▶ _EXCERPTED PASSAGE_
***
I have been interested in comets since I was a kid, going back to a series of comet-related events when I was in elementary school.

  • When I was in second grade, Comet Shoemaker-Levy 9 broke into fragments and smashed into Jupiter. Second-grade me was deeply impressed.
  • When I was in fourth grade, Comet Hyakutake buzzed path Earth, bright enough to be clearly visible with the naked eye at night.
  • When I was fifth grade, Comet Hale-Bopp passed by, even brighter. I remember being able to see it through the kitchen windows while we ate dinner. Two years in a row of naked-eye comets was very unusual.
  • Fifth grade was also the year I studied comets for my independent research project for gifted class.
  • In sixth grade, I broke my arm. This is significant because that was the year I met Caroline Shoemaker of Shoemaker-Levy 9, and she signed my cast. (I had already met David Levy.)

What surprises me is when I mention Shoemaker-Levy 9 or Hale-Bopp to other people my age and they have no idea what I’m talking about. They were such a big deal in my family! What do you mean you weren’t watching comet fragments hitting Jupiter on CNN when you were in second grade? I have to remind myself that most people’s parents are not amateur astronomy enthusiasts and most second-graders do not watch CNN. (My parents also kept me home from school one day in second grade to watch an annular solar eclipse.)

I had been looking at the photos of Comet Pan-STARRS (named for the telescope array that discovered it) that people in the southern hemisphere had been taking for weeks. Finally this past week it arrived in the skies of the northern hemisphere, where it would only be visible for a short time before getting too close to the sun, but the weather wasn’t cooperating. Tuesday night was supposed to be the best night to see it and we had clouds and snow showers.

Wednesday morning, though, I woke up to clear sunny skies.

Sunset was at 7:00 pm. I was working until 7:30, which worked out perfectly, because the short window when it would be dark enough to see the comet before it set in the west was supposed to start about half an hour after sunset. At 7:30 I closed the building and booked it to the sledding hill, the best place to get a clear view of the horizon, carrying my binoculars and camera. My friend Leanna was already waiting for me, sliding down the hillside on a plastic disc sled to pass the time. I got a text from my roommate as I arrived on the hill – “It’s not dark yet. You sure this is the right time?” “Yep. Come now. Bring binoculars.”
***
▶ _STATED EXERCISE_
Continue the comet post from its final line, the reply "Yep. Come now. Bring binoculars."

Stored data:
***
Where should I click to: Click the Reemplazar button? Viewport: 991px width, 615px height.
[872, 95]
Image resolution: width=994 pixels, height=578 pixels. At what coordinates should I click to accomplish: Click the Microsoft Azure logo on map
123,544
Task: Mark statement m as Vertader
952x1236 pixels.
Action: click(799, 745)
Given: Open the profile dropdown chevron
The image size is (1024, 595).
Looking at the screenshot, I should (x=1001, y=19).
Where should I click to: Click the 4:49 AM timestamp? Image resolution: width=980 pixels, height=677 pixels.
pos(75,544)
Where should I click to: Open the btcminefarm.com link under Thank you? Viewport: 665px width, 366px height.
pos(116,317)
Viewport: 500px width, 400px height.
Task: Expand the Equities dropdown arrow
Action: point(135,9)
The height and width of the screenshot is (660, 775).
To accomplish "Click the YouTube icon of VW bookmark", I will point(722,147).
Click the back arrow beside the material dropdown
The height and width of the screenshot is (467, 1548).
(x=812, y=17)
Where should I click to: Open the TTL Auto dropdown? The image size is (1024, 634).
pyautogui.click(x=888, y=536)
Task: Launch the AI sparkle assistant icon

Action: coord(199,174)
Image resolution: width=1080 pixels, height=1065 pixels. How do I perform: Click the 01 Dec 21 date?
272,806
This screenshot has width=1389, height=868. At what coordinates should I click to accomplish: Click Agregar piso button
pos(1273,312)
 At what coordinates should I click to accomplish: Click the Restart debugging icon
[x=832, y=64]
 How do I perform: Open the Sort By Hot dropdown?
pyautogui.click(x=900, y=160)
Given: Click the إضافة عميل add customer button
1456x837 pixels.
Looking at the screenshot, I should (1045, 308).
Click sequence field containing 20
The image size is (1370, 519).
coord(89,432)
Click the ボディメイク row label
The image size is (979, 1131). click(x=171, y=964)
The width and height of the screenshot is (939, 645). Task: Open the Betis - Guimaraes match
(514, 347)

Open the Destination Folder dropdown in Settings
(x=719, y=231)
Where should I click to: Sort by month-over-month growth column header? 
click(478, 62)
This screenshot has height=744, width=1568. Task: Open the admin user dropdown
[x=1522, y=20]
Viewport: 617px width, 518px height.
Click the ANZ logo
***
▶ _RESPONSE_
Over and over I scanned the area of sky between the crescent moon and the horizon as the sky slowly darkened. No comet. No comet. Finally, around 7:45, I spotted it. “There it is! I see a dim fuzzy dot! Right above the trees!” Only astronomy people get so excited about dim fuzzy dots. Once we knew exactly where it was, though, we could spot it even without our binoculars. As it got a bit darker, with the binoculars we could make out the fuzzy tail streaking up and to the left.

Two comet facts: first, no matter whether the comet is coming or going, the tail always points away from the sun. It’s formed when the comet arrives in the inner solar system, as the sun vaporizes and blows away bits of it. Second, Halley’s Comet, which returns to the inner solar system every 76 years, is the exception rather than the rule. Most slingshot back out to the solar system’s outer reaches and don’t return for millennia, if ever.

We enjoyed the view for a few more minutes as Pan-STARRS slid into the band of haze above the horizon. A Great Horned Owl called in the distance. It was getting colder. Finally we trudged back down the snowy hill and went home.

For plenty of photos of Comet Pan-STARRS, check out Spaceweather.com’s photo gallery. Another one heading this way, Comet ISON, may put on an even bigger show this fall.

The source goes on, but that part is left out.